When Everett Myrick, 52, received a postcard stating he could earn a $50 gift card from Blue Cross and Blue Shield of Illinois (BCBSIL) for his annual checkup, he made an appointment. But he was shocked to learn he tested positive for prostate cancer.
“I’m an active person — I play in many softball leagues and I had no symptoms,” Myrick says. “I was going to the doctor regularly but then COVID hit and I got off track. When my doctor told me my PSA levels were high, I thought, 'where did this come from?' I had no symptoms or concerns to even think something was going on in my body.”
About one in eight men will be diagnosed with prostate cancer during his lifetime. And if you’re a Black man or over age 65, the odds go up. When Myrick's urologist said he’s seeing more men at younger ages with prostate cancer, Myrick shared his story on Instagram hoping other Black men would follow his lead.
“I know a lot of men that don’t go to the doctor unless there is something wrong with them,” Myrick posted. “I need my peeps to schedule appointments and get checked out especially if u are 40 and older no matter if u think u are in the best shape of your life.”
According to the American Cancer Society (ACS), other than skin cancer, prostate cancer is the most common cancer in American men. In 2023, the ACS estimates there will be roughly 288,300 new cases of prostate cancer in the U. S. and 34,700 deaths. In Illinois, 7,000 new cases will be diagnosed this year.
Until Myrick shared his story, he didn’t know any other person with prostate cancer, but afterward a few who went through the same thing said they were embarrassed to go public with their stories. Now he wants to spread the word to help others get tested for cancer early while it’s easier to treat.
"African American men have the highest risk in the world of developing prostate cancer," said Dr. Courtney M. P. Hollowell, a nationally regarded prostate cancer expert and chairman of urology at Cook County Health.
“African American men tend to have the disease earlier in their lives and, when they’re diagnosed, tend to have a more advanced disease,” Hollowell said during a recent presentation to BCBSIL employees. Men, he noted, are 25% less likely to have seen a physician in the last year than women. “Let’s be honest, the ignorance-is-bliss approach to your health never works and what you don’t know can hurt you. There are things you can control in your life and things that are out of your control, like age and race. But even if they’re out of your control, you should still be informed about your risks.”
He added, “many men say their dad died of cancer, so they’ll die of cancer. But only about 10% of cancer is genetic, 90% is up to individuals and the things they do in their lives. In fact, recent evidence suggest healthy eating and regular exercise may have many health benefits, including lowering the risk of an advanced stage and the lethal form of prostate cancer.”
Prostate cancer can be detected by prostate-specific antigen (PSA) levels in blood or through a digital rectal exam. If either test is abnormal, additional testing, such as a prostate biopsy and/or prostate MRI, may be done to detect cancer.

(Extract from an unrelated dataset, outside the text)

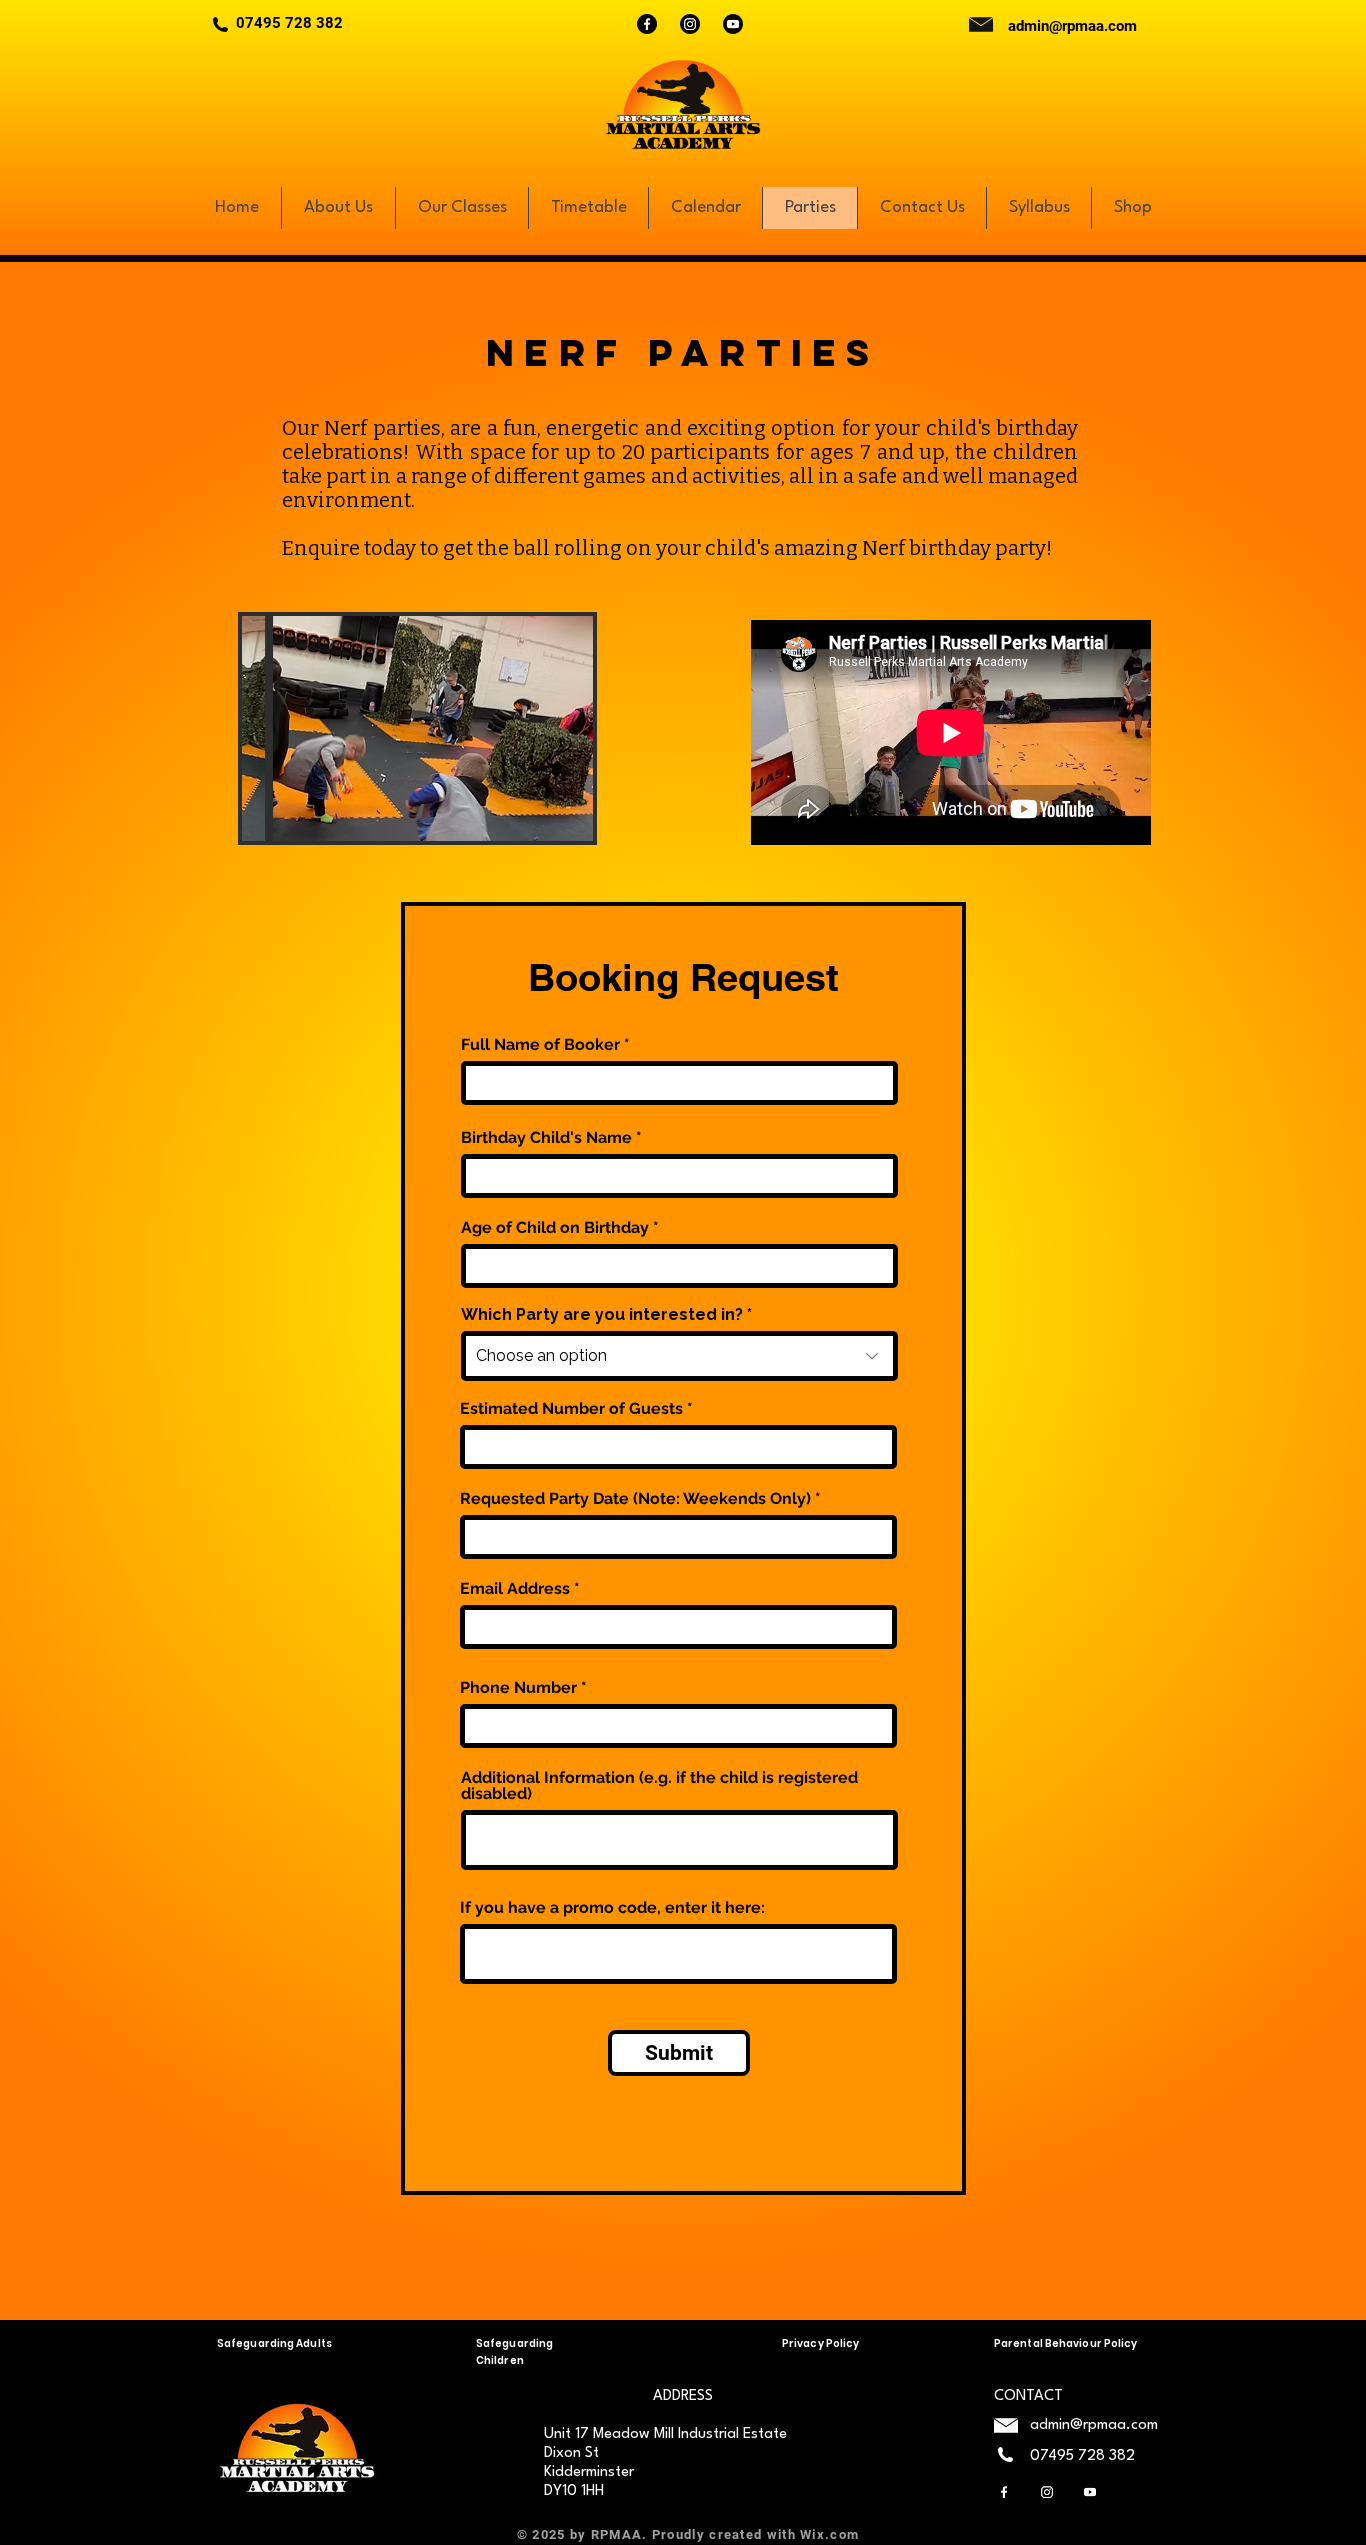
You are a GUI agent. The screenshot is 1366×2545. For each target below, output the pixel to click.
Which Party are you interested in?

There are various recommendations available, so it’s important to discuss your risks and options with your doctor.
The U.S. Preventive Services Task Force recommends men ages 55 to 69 begin receiving PSA screenings after discussion with their doctors, but not for men over 70.
In addition, the American Cancer Society recommends PSA screenings for:
- Men age 50 at average risk of prostate cancer and expected to live at least 10 more years.
- Men age 45 at high risk of developing prostate cancer. This includes African Americans and men who have a first-degree relative (father or brother) diagnosed with prostate cancer at an early age (younger than age 65).
- Men age 40 at even higher risk (those with more than one first-degree relative who had prostate cancer at an early age).
Based on these guidelines and his experience, Dr. Hollowell noted African American men are 60% more likely to develop prostate cancer and twice as likely to die of the disease compared to other races.
Dr. Hollowell makes these recommendations:
- PSA test men in their mid-40’s to establish a baseline, especially African American men or men with first degree family history of prostate cancer (e.g., father or brother).
- Those with a baseline PSA <1 ng/mL have an extremely low risk of clinically significant prostate cancer and don’t need another PSA test until age 55.
- Those with a baseline PSA 1-3 ng/mL need a PSA test every two years.
- Those with a baseline PSA >3 ng/mL need to talk with their doctors about having a prostate biopsy and/or a prostate MRI.
- PSA testing should continue according to the baseline score for healthy men who have at least a 10-year life expectancy.
Although it’s good to find cancer early, there also are risks with screenings and overtreatment of the non-lethal form of prostate cancer. What’s most important is to talk to your doctor about what’s right for you.